[Stored data]
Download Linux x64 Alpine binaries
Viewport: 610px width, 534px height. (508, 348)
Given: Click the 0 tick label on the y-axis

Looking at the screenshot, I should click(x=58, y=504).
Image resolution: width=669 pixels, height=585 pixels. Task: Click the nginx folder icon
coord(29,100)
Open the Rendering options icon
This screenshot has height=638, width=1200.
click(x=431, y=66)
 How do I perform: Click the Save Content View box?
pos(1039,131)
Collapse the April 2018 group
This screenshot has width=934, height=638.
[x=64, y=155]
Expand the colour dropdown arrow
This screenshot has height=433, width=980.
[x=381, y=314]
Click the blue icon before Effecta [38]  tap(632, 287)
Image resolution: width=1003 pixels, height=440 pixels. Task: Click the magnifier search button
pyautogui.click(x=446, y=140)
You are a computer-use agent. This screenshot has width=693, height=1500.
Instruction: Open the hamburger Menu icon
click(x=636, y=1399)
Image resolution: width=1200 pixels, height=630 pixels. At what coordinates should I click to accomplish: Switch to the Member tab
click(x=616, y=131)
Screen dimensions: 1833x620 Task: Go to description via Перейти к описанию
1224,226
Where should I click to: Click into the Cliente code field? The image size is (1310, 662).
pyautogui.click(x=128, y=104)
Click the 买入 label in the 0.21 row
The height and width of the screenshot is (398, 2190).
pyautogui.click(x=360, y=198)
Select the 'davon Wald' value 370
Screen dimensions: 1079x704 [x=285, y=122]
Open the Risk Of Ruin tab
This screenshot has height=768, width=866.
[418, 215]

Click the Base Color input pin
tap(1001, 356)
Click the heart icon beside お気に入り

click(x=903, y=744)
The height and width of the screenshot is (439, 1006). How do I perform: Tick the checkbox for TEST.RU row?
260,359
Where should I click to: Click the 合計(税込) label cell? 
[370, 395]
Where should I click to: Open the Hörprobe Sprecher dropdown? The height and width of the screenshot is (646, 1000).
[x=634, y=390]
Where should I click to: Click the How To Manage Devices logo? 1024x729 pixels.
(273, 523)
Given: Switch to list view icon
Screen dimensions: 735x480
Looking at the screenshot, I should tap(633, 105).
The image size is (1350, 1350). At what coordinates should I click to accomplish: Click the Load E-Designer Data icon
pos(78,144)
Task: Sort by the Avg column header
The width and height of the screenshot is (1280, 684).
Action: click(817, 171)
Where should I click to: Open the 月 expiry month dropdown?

TASK STATEMENT - Return every record in full, word for word.

RESULT FOR THIS TASK -
Download Linux x64 Alpine binaries
Viewport: 610px width, 534px height. (508, 348)
Given: Click the 0 tick label on the y-axis

Looking at the screenshot, I should click(x=58, y=504).
Image resolution: width=669 pixels, height=585 pixels. Task: Click the nginx folder icon
coord(29,100)
Open the Rendering options icon
This screenshot has height=638, width=1200.
click(x=431, y=66)
 How do I perform: Click the Save Content View box?
pos(1039,131)
Collapse the April 2018 group
This screenshot has width=934, height=638.
[x=64, y=155]
Expand the colour dropdown arrow
This screenshot has height=433, width=980.
[x=381, y=314]
Click the blue icon before Effecta [38]  tap(632, 287)
Image resolution: width=1003 pixels, height=440 pixels. Task: Click the magnifier search button
pyautogui.click(x=446, y=140)
You are a computer-use agent. This screenshot has width=693, height=1500.
Instruction: Open the hamburger Menu icon
click(x=636, y=1399)
Image resolution: width=1200 pixels, height=630 pixels. At what coordinates should I click to accomplish: Switch to the Member tab
click(x=616, y=131)
Screen dimensions: 1833x620 Task: Go to description via Перейти к описанию
1224,226
Where should I click to: Click into the Cliente code field? The image size is (1310, 662).
pyautogui.click(x=128, y=104)
Click the 买入 label in the 0.21 row
The height and width of the screenshot is (398, 2190).
pyautogui.click(x=360, y=198)
Select the 'davon Wald' value 370
Screen dimensions: 1079x704 [x=285, y=122]
Open the Risk Of Ruin tab
This screenshot has height=768, width=866.
[418, 215]

Click the Base Color input pin
tap(1001, 356)
Click the heart icon beside お気に入り

click(x=903, y=744)
The height and width of the screenshot is (439, 1006). How do I perform: Tick the checkbox for TEST.RU row?
260,359
Where should I click to: Click the 合計(税込) label cell? 
[370, 395]
Where should I click to: Open the Hörprobe Sprecher dropdown? The height and width of the screenshot is (646, 1000).
[x=634, y=390]
Where should I click to: Click the How To Manage Devices logo? 1024x729 pixels.
(273, 523)
Given: Switch to list view icon
Screen dimensions: 735x480
Looking at the screenshot, I should tap(633, 105).
The image size is (1350, 1350). At what coordinates should I click to accomplish: Click the Load E-Designer Data icon
pos(78,144)
Task: Sort by the Avg column header
The width and height of the screenshot is (1280, 684).
Action: click(817, 171)
Where should I click to: Open the 月 expiry month dropdown?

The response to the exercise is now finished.